Task objective:
Going through the data below, copy out each line where the word "will" shows up.

'''

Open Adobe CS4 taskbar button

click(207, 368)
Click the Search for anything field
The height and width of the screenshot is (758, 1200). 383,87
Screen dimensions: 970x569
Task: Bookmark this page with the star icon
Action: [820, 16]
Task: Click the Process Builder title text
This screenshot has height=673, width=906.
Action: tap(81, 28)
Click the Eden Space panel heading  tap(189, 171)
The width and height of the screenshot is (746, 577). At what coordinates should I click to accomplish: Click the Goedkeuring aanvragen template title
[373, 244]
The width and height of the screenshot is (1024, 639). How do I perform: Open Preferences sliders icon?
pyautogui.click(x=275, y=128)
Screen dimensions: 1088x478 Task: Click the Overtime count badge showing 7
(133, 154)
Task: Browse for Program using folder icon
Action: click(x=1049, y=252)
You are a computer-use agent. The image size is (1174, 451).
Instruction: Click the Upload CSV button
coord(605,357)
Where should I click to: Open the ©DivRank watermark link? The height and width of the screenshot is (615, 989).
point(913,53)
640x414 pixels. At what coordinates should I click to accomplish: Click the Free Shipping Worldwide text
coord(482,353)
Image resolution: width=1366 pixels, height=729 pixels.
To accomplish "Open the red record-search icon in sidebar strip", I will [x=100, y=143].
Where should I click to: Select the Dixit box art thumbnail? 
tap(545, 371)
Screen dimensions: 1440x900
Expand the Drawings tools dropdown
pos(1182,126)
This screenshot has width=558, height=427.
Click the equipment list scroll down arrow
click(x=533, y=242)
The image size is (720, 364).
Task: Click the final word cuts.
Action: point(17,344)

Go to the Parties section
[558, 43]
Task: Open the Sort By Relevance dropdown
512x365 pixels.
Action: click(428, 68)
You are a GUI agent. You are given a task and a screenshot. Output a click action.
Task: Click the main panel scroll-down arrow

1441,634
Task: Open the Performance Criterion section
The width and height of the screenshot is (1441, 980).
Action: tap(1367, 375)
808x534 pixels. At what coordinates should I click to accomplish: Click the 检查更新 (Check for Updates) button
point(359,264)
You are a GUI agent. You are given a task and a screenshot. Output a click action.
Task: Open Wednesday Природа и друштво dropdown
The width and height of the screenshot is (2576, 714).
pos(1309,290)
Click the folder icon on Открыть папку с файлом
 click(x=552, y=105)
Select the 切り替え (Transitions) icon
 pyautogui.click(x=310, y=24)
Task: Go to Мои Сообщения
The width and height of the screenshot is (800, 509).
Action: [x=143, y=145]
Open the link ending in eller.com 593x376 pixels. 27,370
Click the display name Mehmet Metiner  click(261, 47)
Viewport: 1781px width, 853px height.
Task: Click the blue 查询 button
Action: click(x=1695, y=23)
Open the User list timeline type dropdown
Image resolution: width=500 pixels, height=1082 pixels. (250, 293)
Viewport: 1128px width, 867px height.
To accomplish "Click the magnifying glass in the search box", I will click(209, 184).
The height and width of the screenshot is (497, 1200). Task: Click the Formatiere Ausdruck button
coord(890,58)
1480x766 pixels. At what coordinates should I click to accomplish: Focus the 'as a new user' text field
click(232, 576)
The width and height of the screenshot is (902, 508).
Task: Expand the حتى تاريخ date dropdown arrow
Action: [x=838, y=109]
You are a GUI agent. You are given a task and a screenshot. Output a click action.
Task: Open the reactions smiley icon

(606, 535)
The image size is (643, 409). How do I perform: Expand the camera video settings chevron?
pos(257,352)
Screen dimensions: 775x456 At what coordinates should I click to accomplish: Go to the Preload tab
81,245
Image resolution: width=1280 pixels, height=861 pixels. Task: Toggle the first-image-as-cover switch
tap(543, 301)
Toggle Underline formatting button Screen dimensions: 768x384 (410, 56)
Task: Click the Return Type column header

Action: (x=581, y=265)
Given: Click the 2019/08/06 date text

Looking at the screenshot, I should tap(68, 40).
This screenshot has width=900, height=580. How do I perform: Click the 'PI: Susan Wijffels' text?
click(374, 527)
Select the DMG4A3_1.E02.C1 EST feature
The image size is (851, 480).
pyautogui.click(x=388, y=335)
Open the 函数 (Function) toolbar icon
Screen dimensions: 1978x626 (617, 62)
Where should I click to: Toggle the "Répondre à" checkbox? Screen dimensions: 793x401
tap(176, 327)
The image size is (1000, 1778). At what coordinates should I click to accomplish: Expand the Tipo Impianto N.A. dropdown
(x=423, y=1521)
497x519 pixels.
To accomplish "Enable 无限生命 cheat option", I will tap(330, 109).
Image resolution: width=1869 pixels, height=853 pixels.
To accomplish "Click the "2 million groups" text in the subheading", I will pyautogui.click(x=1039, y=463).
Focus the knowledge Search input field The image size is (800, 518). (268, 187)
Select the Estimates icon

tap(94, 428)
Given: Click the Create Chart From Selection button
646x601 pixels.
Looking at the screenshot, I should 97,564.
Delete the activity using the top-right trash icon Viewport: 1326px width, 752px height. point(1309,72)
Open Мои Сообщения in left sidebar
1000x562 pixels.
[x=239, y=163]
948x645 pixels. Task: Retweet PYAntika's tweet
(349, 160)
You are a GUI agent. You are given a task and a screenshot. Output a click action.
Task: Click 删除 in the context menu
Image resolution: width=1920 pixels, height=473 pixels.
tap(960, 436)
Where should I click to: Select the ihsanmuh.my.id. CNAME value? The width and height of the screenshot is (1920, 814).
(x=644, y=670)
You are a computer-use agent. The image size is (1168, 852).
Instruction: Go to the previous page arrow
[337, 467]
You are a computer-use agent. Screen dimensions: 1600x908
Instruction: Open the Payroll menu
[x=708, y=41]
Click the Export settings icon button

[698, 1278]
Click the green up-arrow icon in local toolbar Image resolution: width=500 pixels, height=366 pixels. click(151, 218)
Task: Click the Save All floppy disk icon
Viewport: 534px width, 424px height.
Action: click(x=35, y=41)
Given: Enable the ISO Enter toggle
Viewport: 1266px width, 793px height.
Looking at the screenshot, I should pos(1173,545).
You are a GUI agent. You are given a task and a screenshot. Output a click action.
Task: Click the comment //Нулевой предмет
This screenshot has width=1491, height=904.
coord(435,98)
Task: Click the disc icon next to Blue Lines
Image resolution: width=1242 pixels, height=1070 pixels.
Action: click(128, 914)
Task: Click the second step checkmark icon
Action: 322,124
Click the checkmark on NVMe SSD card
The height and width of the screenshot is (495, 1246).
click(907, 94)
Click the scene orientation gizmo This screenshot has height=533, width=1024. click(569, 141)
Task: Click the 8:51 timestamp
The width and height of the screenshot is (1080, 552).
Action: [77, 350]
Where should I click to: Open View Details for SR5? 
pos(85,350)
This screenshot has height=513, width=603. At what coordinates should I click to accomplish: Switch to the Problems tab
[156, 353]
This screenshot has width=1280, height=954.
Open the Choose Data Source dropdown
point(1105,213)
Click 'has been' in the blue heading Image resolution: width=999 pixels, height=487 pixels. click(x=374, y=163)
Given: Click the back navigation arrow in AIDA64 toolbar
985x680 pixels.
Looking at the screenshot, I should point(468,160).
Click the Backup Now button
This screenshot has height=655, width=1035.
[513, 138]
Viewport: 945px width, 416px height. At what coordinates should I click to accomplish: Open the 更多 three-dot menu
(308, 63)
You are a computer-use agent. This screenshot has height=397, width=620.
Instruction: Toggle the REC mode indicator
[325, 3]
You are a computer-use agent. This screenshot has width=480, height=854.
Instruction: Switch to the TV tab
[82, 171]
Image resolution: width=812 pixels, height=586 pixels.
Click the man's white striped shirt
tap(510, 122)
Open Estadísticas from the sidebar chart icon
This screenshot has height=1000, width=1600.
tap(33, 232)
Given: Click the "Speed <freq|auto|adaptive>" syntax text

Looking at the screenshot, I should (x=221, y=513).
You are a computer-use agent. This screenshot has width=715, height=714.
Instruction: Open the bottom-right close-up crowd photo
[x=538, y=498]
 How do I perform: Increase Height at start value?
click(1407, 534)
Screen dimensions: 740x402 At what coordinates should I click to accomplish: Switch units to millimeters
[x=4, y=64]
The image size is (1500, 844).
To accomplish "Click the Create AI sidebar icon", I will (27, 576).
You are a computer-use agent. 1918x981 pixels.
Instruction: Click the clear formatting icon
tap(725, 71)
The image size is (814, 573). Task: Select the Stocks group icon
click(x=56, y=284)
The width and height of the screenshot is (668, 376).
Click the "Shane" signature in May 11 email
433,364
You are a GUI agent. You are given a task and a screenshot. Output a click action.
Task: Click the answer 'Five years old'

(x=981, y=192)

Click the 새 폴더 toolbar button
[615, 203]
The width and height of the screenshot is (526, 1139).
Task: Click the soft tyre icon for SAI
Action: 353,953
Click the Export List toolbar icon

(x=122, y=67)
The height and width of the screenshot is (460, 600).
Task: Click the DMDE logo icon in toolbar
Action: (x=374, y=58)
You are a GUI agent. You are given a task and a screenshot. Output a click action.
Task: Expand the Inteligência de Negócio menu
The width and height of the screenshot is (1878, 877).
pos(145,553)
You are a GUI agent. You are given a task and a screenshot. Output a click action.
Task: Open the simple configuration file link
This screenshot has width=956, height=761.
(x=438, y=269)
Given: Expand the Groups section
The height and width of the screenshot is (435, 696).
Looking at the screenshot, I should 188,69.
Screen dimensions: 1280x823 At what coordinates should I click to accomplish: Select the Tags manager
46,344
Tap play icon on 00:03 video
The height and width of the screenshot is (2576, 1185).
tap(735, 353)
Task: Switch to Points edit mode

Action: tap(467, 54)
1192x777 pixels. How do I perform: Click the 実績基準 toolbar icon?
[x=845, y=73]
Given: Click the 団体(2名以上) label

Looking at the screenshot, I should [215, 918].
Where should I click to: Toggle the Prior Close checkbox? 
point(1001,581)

'''

Reply:
To accomplish "Open the red record-search icon in sidebar strip", I will [x=100, y=143].
To accomplish "Click the magnifying glass in the search box", I will click(209, 184).
To accomplish "Enable 无限生命 cheat option", I will tap(330, 109).
To accomplish "Click the "2 million groups" text in the subheading", I will pyautogui.click(x=1039, y=463).
To accomplish "Click the Create AI sidebar icon", I will (27, 576).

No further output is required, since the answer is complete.